Karl Hoopes, DVM

Hoopes

Summer brings great conditions and more opportunities to get out on the trail on a horse. However, injuries do happen on trail rides and often can be serious. Riders should carry a first aid kit that includes shoeing tools, bandaging material, wound antiseptic, eye lavage (use water if solution is not available) and the address and contact information for veterinarians nearest to your ride destination.

A key point to remember is horses may become agitated when experiencing pain. Remain calm and do not escalate the situation. Basic horsemanship skills cannot be forgotten and must be used while treating any type of horse injury or sickness to protect those rendering first aid.

Hoof Injuries

Injuries to a horse’s hooves can be a bruise to the bottom of the hoof, losing a shoe and breaking the hoof on sharp stones, or even a puncture wound to the bottom of the hoof. If there is not a puncture to the bottom part of the hoof, then all the horse needs is time to heal.

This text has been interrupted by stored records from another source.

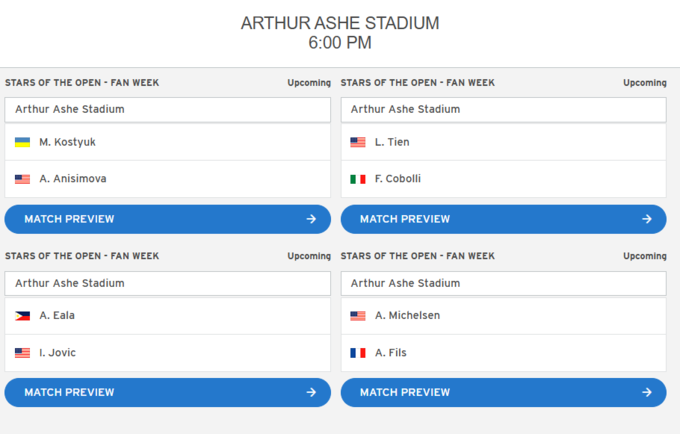Image resolution: width=680 pixels, height=434 pixels.
Task: Select player A. Anisimova
Action: (x=73, y=179)
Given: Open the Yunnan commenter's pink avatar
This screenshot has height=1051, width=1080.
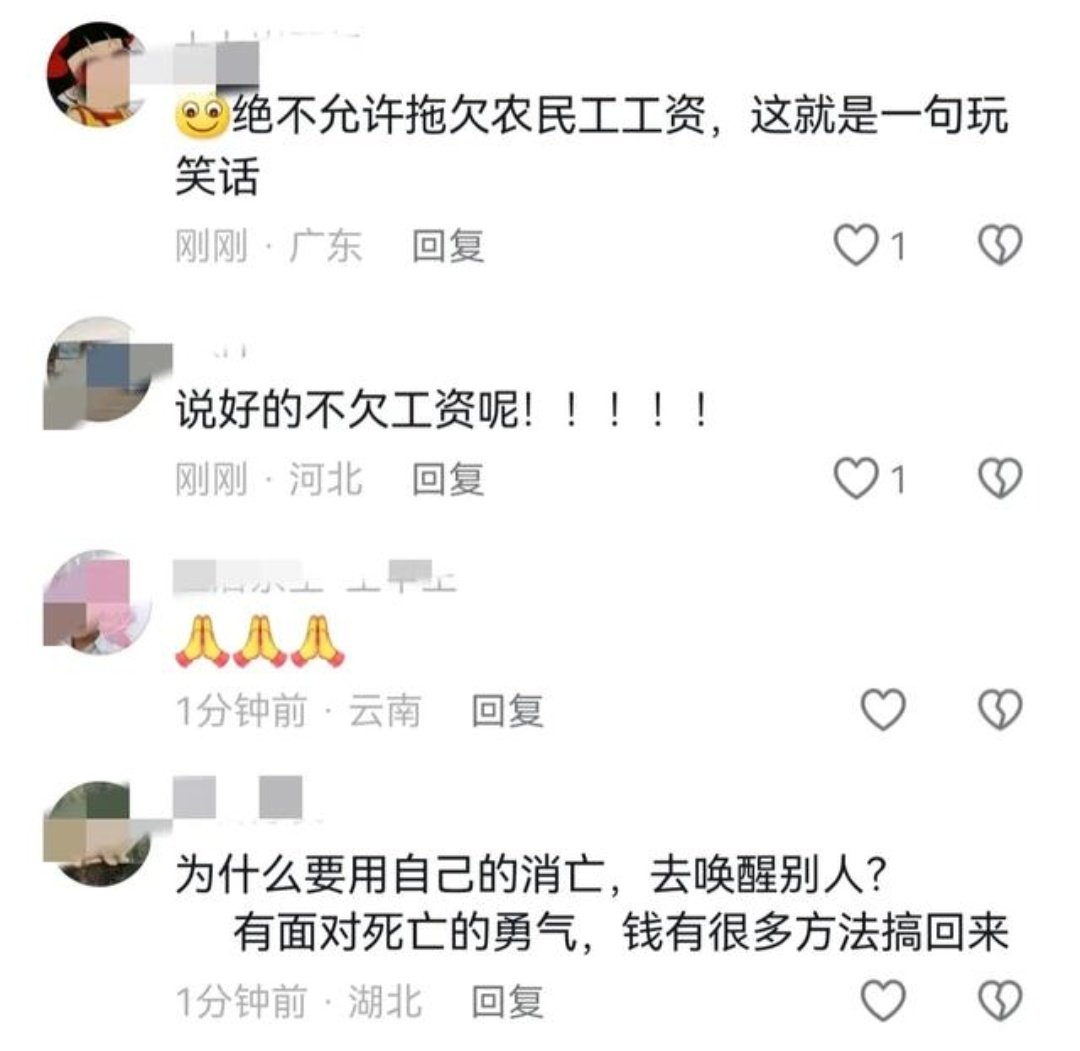Looking at the screenshot, I should tap(96, 602).
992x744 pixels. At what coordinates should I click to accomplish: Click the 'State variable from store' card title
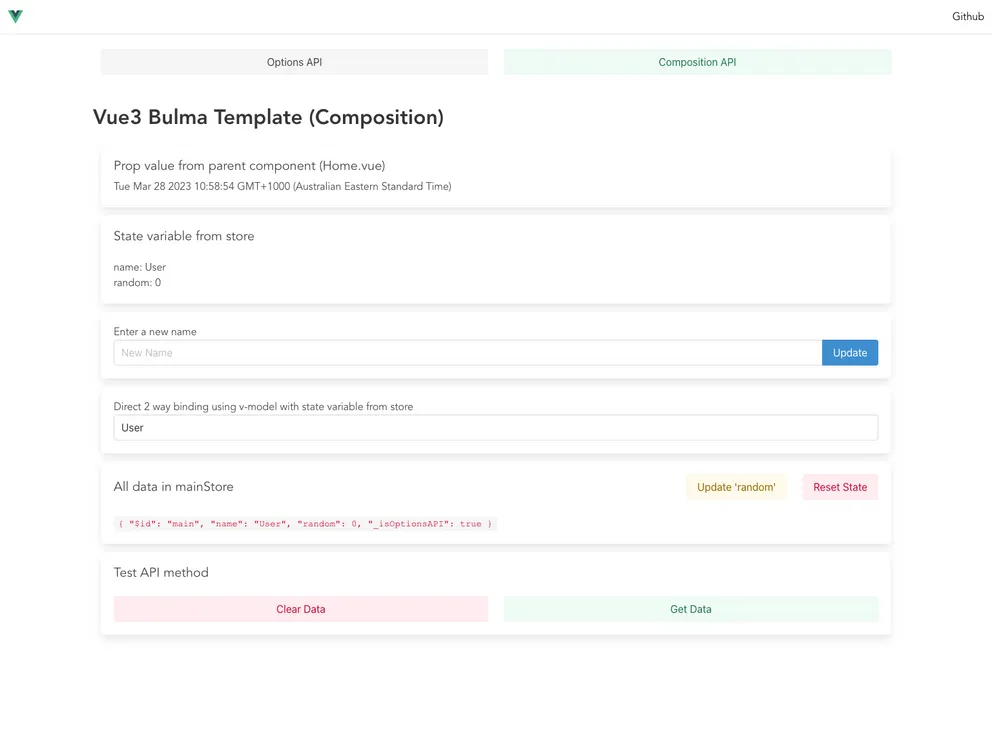tap(183, 236)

If the sole of the hoof is punctured and the object that punctures the hoof can be left in without causing more damage, leave it in place and transport the horse to a veterinarian as soon as possible. If the horse cannot walk with the object in place without causing more damage, remove the object, wrap the hoof with bandage material to prevent further contamination, and get the horse to a veterinarian for treatment.

Lacerations

Lacerations — cuts or scratches that range from small scrapes to large deep wounds — are particularly common on horses’ lower legs. If the horse is bleeding, try to stop the bleeding by applying pressure and bandaging. First, apply a clean wound dressing directly to the wound and hold in place, adding more bandages until bleeding has stopped soaking through. Leave the bandage in place when the bleeding stops.

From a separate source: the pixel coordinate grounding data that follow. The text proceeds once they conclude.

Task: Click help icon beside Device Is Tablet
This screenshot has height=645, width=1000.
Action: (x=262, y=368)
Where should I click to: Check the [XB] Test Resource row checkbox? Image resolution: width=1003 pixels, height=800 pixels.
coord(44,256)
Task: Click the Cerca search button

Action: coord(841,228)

Once the bleeding has stopped, the horse must be transported to a veterinarian for treatment. Horses are susceptible to tetanus infection, so current recommendations are to give a tetanus booster if a wound occurs and it has been more than six months since the last tetanus immunization.

Fractured Legs

Fractured or broken legs do occur, and they can happen as a result of stepping in a hole, catching a leg between two logs, getting kicked by another horse, falling any distance, or simply stumbling and coming down hard on a leg. These types of injuries can be catastrophic. A fracture is usually only visible via X-ray. If a trailer can reach the horse, bandage and splint the injured limb and transport to a veterinarian.

Colic

Colic is a general term for abdominal pain and it can occur at any time. Signs include but are not limited to: sweating, agitation, wanting to roll, kicking at their belly, lying down or abdominal swelling. Do not allow the horse to roll around on the ground as this can lead to further abdominal problems.

Taking 30 minutes to cool a horse down and get them back on full water can prevent colic. If a horse has become hot and dehydrated, do not allow them to drink several gallons of cold water at once since rapidly consuming large amounts of cold water can cause abdominal pain in itself. If the horse shows signs of colic, have a veterinarian examine the animal as soon as possible.

Muscle cramping

Horses have large muscle groups and can often experience severe cramping leading to pain and fatigue — also known as exertional rhabdomyolysis. Signs include a stiff gait, reluctance or refusal to move, excessive sweating, dark urine, and painful back and gluteal muscles. At the onset of signs, exercise should be stopped, and the horse should be allowed to cool down with access to fresh water. After the horse has cooled down, proceed to a veterinarian for further evaluation.

Eye injury

Branches, twigs, other horse’s tails, and rocks can all injure a horse’s eye. Injuries range from simple scratches to the cornea to a rupture of the globe itself. Signs may include excessive tearing, closed eye, and reluctance to open an eye due to pain.

The eye should be examined closely — including under the eyelid — to ensure that a foreign body is not still present causing further damage. If dirt or debris is present in the eye, gently lavage the eye with eyewash or water to clean it out. All eye injuries should be examined by a veterinarian. Even the simplest of scratches can cause lasting problems if not cared for properly.